Man Utd's Torrid Recent Form Would Go Unnoticed
"Arsene, what do you have to say in defence of the dreadful run of form your side are in?"
"I didn't see it."
He Might Actually Win a Match at Old Trafford
Arsenal vs Manchester United during the late 1990s and early 2000s was England’s equivalent to El Clasico. However, when the fixture came to Old Trafford, it more often than not favoured the home side.
The Gunners famously clinched the Premier League title at Old Trafford in 2002 but overall, a win percentage of around 26% hardly made for great reading when the north London side came to town.
Donning a different shade of red, he could quite possibly actually win a match at the historic stadium, and who wouldn't love to see Wenger kicking a water bottle with unbridled joy as opposed to in anger?
Appoint Eric Cantona as His Number 2
Yeah, OK, its a French thing. But, what United fan wouldn't be over the moon to see a former great sitting in the dugout? Wenger always had his favourites by his side, but what is to say he couldn't sway the bonkers Frenchman to assist him in his bid to bring glory back to the club?

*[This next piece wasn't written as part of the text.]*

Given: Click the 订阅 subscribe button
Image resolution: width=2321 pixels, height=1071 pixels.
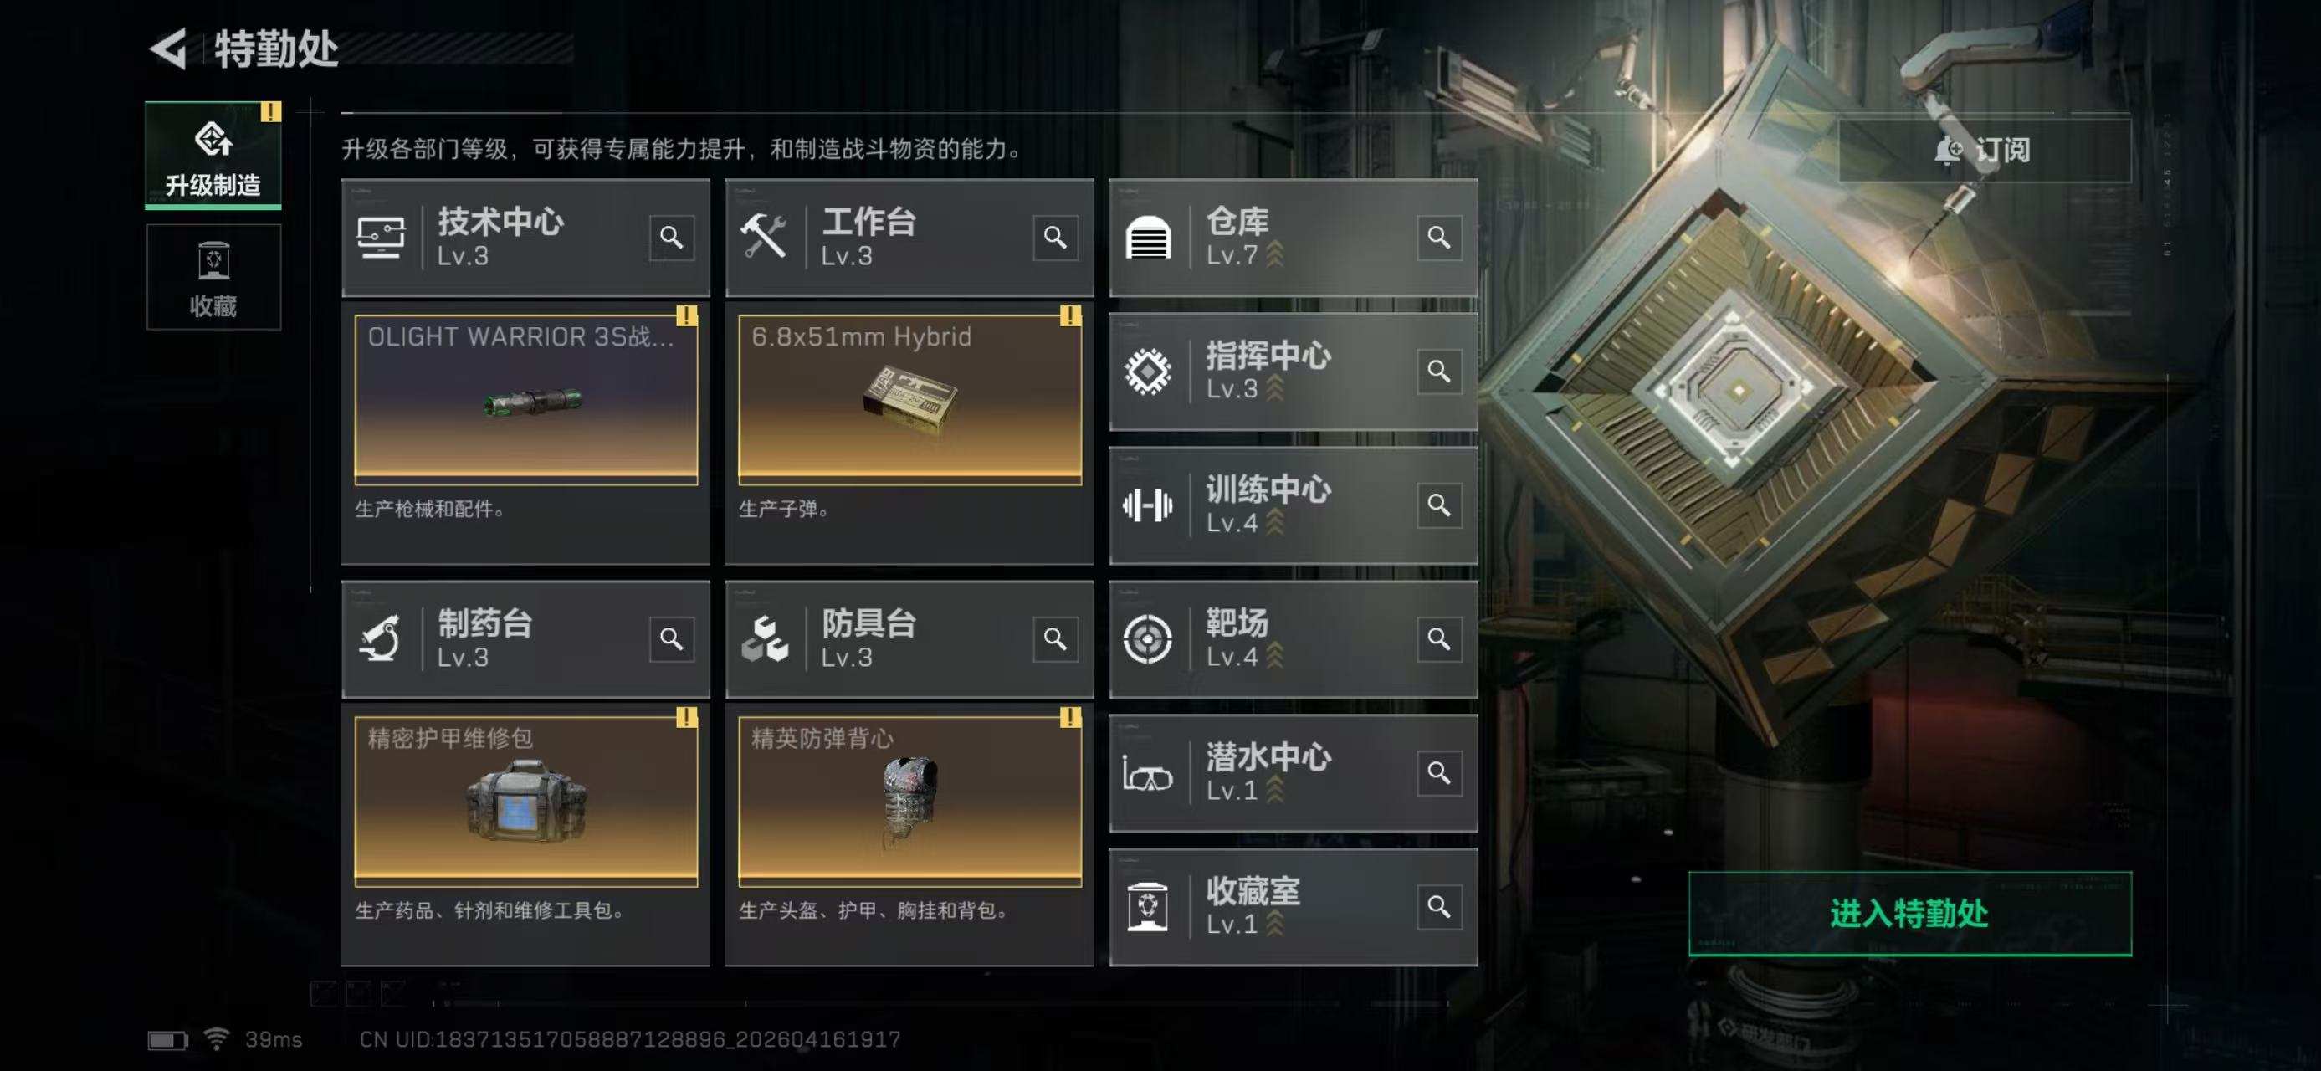Looking at the screenshot, I should coord(1984,150).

They could even do their press conferences together. The older of the two deflecting blame of his players while his assistant manager blurbs out some bizarre philosophical speech about how United are a tadpole waiting to evolve into a butterfly so they can spread their fairydust over Greater Manchester.
You'd love to see it.
He Would Solve the Recent Penalty Debate
Who is the designated penalty taker at United? Is it Pogba? Is it Marcus Rashford?
It appears to be the latter. However...remember the Robert Pires/Thierry Henry double-taker effort? Le Coq-up Sportif?
Why argue over who takes it when you both can?
The Old Trafford Bank Balance Would Get a Rest
This one is actually fairly serious. Sorry.
With £950m being spent on players since Fergie left his post, United have tried and failed miserably to recruit the stars necessary to catapult them back into Premier League contention. Fielding a very young side at present in light of those failures, with the track record he has, no manager would be better suited to getting the United kids up to speed.
As he has previously stated, 'we do not buy superstars, we make them', news that would be music to the ears of the United board who splashed out another £150m this summer. Furthermore, Wenger has also stated in the past that 'English players are as easy to coach', something Solskjaer didn't had much luck with during his ill-fated spell at Cardiff - or his current one with United.